Nardin’s foodservice provider of 25 years had been engaged during the entire evaluation process. The school had created a strategy that its provider could adopt, but the leadership team continued to wonder what decisions the school could make that a foodservice provider would not be able to, like integrating foodservice into curriculum, community events, or student service projects. Furthermore, the school would have the freedom to hire staff, choose vendors, manage volunteers, and decide what to do with newfound revenue?

Aside from changing a long-term relationship, Nardin’s leadership team questioned the time it would take to internally manage the service. When asked what some of the fears of moving to a self-operated program were Johnson replied, “Would we get lunch out on time? How would we manage if one of the team was out for a day? For a week? Would a sustainable foodservice program have the desired impact?”

For the leaders of an academic institution like Nardin Academy, bringing a department that lies outside of their core competency, like foodservice, in-house can seem counterintuitive. While this initial reaction is valid to a certain extent, this is exactly what’s happening across all segments of the non-commercial foodservice industry. After evaluating their foodservice operations against the institution’s overall goals, healthcare operators, colleges and even schools like Nardin Academy are opting to travel the self-operated path.

Regardless of which party implemented the new strategy and menu its team would need specialized training in sustainability. The leadership team questioned making this investment in a foodservice provider rather than making it for themselves. Additionally, as an independent school, Nardin Academy was able to view the new program as an alternative revenue stream. Not only could the school serve better food but it could do more business to support other student experiences in the process.

With support from the student body, parents, and administration pouring into these discussions, it became clear that Nardin Academy would be able to better execute its vision by managing the program internally.

“Truly it was about making certain that the student experience extended all the way to the lunch program and that we could focus on ways the students and the school can make a difference in their community and the world,” says Johnson.

To help the school realize this possibility Beyond Green worked with Nardin Academy to build a conservative budget based on observable, average sales compared to average costs. We looked at various areas of the strategic plan to identify savings. This can be anything from eliminated inefficiencies, reduced menu sizes, or moving to non-disposable ware.

Uncovering these opportunities make purchasing higher quality food costs neutral. For example, buying real flatware at the beginning of the program would pay for itself after four uses. Other financial factors considered were wages, waste removal, and the point of sale system. Utilities were already being paid for by the school.

We then looked at projected sales. The school needed to sell at least 100 lunches to make a profit. We gradually increased total sales over three years to project profits selling at least 400 lunches per day. That is only half of the school’s population, and Nardin Academy was not interested in including lunch for every student as part of tuition—at least not at the beginning.

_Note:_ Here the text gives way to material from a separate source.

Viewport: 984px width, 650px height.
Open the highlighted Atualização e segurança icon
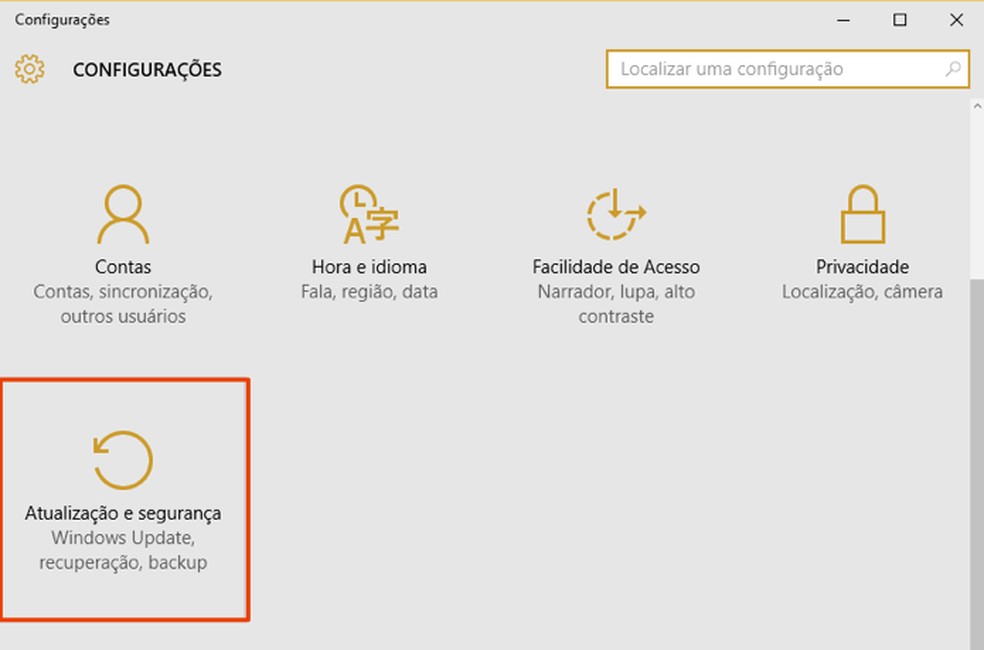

The overall idea was to show the school administration and board that managing the program in-house could be an additional revenue stream while increasing the quality of the lunch being offered.

“The foodservice provider was making a profit serving mostly processed foods, and there was no community "ness" about the program, no education back to the students. It was just lunch. The school is now able to offer a high-quality product in both food and sustainability education by turning the profits back to the program,” says Johnson.

In order to adopt a self-operated plan it had to make business sense to the school. Affirming this opened the door to the many additional opportunities an internally managed program would afford the school.